(Dataset entries)
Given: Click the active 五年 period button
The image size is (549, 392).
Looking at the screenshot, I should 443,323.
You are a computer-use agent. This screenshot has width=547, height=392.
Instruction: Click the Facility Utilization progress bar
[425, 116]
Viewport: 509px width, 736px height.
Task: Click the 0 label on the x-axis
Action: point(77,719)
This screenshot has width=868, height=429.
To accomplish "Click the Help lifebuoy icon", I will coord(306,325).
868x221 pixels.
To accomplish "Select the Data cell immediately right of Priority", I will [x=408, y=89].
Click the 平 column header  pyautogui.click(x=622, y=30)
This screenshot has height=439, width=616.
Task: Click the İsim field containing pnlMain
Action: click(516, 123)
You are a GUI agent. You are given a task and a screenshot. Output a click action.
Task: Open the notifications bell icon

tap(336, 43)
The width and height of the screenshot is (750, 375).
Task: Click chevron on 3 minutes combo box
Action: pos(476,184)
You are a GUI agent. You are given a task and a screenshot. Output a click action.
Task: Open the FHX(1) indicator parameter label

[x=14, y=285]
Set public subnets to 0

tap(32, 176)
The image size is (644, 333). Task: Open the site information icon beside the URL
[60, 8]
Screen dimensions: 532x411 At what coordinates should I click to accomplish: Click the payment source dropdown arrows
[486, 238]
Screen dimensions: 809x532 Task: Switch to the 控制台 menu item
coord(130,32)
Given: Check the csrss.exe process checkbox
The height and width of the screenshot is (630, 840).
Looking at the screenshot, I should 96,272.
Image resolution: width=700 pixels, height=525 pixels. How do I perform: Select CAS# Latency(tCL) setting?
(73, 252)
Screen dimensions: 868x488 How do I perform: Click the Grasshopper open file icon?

How to complete this task
Among the records above, find the lines where the word "will" appears and copy them.

The completed task
To accomplish "Click the Help lifebuoy icon", I will coord(306,325).
To accomplish "Select the Data cell immediately right of Priority", I will [x=408, y=89].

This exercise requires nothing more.